All you need to do now is wait for a good deal. Earlier this month T-Mobile was offering the 5G version for no more than the Wi-Fi edition, and with the holiday shopping season getting started, I bet some even better deals are just around the corner.
One month later
I've kept up with using the Galaxy Tab S7+ for the past month-and-a-half and I continue to be impressed with its performance, solid design, and that oh-so big and beautiful screen. I noted at the time that this was the best Android tablet on the market, and there's been no new competition since then that's even tempting me to change my view.
Not much has happened on the software side to change the user experience since I last checked in, with updates so far limited to security patches and small optimizations.
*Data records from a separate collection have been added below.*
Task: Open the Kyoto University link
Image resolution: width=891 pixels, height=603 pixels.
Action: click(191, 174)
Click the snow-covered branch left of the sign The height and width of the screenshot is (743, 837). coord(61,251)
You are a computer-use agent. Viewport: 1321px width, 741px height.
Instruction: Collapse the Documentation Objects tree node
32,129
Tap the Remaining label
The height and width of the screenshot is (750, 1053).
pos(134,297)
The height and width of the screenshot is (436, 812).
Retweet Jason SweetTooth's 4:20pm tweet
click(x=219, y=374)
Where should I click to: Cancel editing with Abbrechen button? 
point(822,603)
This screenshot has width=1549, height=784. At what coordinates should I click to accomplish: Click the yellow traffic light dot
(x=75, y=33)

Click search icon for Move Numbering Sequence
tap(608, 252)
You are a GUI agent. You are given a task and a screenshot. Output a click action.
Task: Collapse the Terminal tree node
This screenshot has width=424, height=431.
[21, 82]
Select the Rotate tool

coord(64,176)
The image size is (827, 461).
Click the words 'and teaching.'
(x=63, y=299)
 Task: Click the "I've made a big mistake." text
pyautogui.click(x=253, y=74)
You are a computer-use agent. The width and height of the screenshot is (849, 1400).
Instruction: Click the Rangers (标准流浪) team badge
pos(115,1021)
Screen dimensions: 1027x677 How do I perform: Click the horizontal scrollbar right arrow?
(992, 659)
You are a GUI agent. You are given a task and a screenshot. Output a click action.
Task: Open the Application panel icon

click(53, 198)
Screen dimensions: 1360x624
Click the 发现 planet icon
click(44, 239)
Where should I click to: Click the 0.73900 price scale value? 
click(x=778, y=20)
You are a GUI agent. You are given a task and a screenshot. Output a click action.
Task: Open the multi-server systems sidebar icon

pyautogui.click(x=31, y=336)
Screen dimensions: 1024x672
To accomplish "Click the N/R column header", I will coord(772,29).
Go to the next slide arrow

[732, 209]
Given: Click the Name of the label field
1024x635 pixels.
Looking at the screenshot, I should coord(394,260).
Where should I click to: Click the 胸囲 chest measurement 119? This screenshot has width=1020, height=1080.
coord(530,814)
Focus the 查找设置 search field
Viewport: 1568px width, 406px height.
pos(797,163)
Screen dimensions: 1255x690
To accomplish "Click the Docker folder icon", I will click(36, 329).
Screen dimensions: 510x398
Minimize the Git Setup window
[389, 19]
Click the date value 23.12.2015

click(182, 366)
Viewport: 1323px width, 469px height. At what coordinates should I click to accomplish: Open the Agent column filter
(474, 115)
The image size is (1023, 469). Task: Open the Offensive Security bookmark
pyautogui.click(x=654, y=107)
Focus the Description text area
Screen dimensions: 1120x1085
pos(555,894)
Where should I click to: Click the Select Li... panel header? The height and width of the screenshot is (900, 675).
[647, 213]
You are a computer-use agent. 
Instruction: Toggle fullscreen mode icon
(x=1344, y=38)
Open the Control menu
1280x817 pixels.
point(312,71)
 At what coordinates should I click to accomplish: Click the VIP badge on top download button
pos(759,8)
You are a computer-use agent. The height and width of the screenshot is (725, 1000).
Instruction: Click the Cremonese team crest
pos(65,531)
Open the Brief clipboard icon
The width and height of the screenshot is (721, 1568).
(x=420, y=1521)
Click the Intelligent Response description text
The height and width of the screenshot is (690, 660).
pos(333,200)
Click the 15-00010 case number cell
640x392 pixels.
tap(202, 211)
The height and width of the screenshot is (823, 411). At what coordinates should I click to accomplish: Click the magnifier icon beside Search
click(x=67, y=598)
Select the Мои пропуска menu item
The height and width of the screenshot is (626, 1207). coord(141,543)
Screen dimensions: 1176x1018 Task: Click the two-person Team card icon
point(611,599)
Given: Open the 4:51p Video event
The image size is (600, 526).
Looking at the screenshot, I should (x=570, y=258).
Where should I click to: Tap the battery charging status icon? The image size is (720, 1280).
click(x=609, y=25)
Obviously we've still got One UI 3 with Android 11 waiting for the Tab S7+ over the horizon, but according to the most recent roadmaps that release is still three months away. That's unfortunate, especially considering its premium placement in Samsung's lineup, as older and less-expensive phones get priority treatment.
Maybe the best news for the Tab S7+ has been the recent holiday shopping season. While I adored everything this tablet offered, in my initial review I just couldn't overlook the massive price tag — high enough to make this a deal-break for all but the most ardent Android tablet fans. That's already spelled discounts as high as $200 off the 256GB S7+, and while I'd still love to see some deals that also make accessories like the tablet's very useful (yet very expensive) keyboard cover more accessible, this is a much easier recommendation when we're down in the $700 range.
Of course, over time I've also started to pick up on some smaller idiosyncrasies of the hardware, though nothing so impactful as to diminish my opinion of the tablet — I'm starting to hate how there are no physical guides to clue you in to the location of the S Pen's magnetic dock, leading to a short but inevitable period of fumbling. That might not sound like a big problem at all, and that's kind of the point: my ongoing issues don't involve any big problems that really interfere with usage, and that really just emphasizes how well the whole of this package comes together.
I wish I had more of a chance to use the Tab S7+ as an on-the-go computing solution, as Dex continues to be one of favorite parts of the software here. But with the pandemic being what it is, and existence largely confined to my home, I find myself detaching the keyboard case and primarily using the tablet as a slate for web browsing and consuming media. None of that really pushes this hardware to its limits, but it's just so darn good at doing both of them — the 120Hz panel has me spoiled for anything slower.
I'm still a major fan of Samsung's biggest and best tablet this year, but I harbor no illusions that the price here is the primary impediment towards anything approaching mainstream appeal. The recent sales were fantastic, and I do hope they let shoppers who might not have otherwise considered the Tab S7 line have a shot at one, but those are already gone, and Samsung's going to have to come up with a lasting solution to the S7+'s pricing if it's ever going to survive in an Android landscape full of much more affordable competition.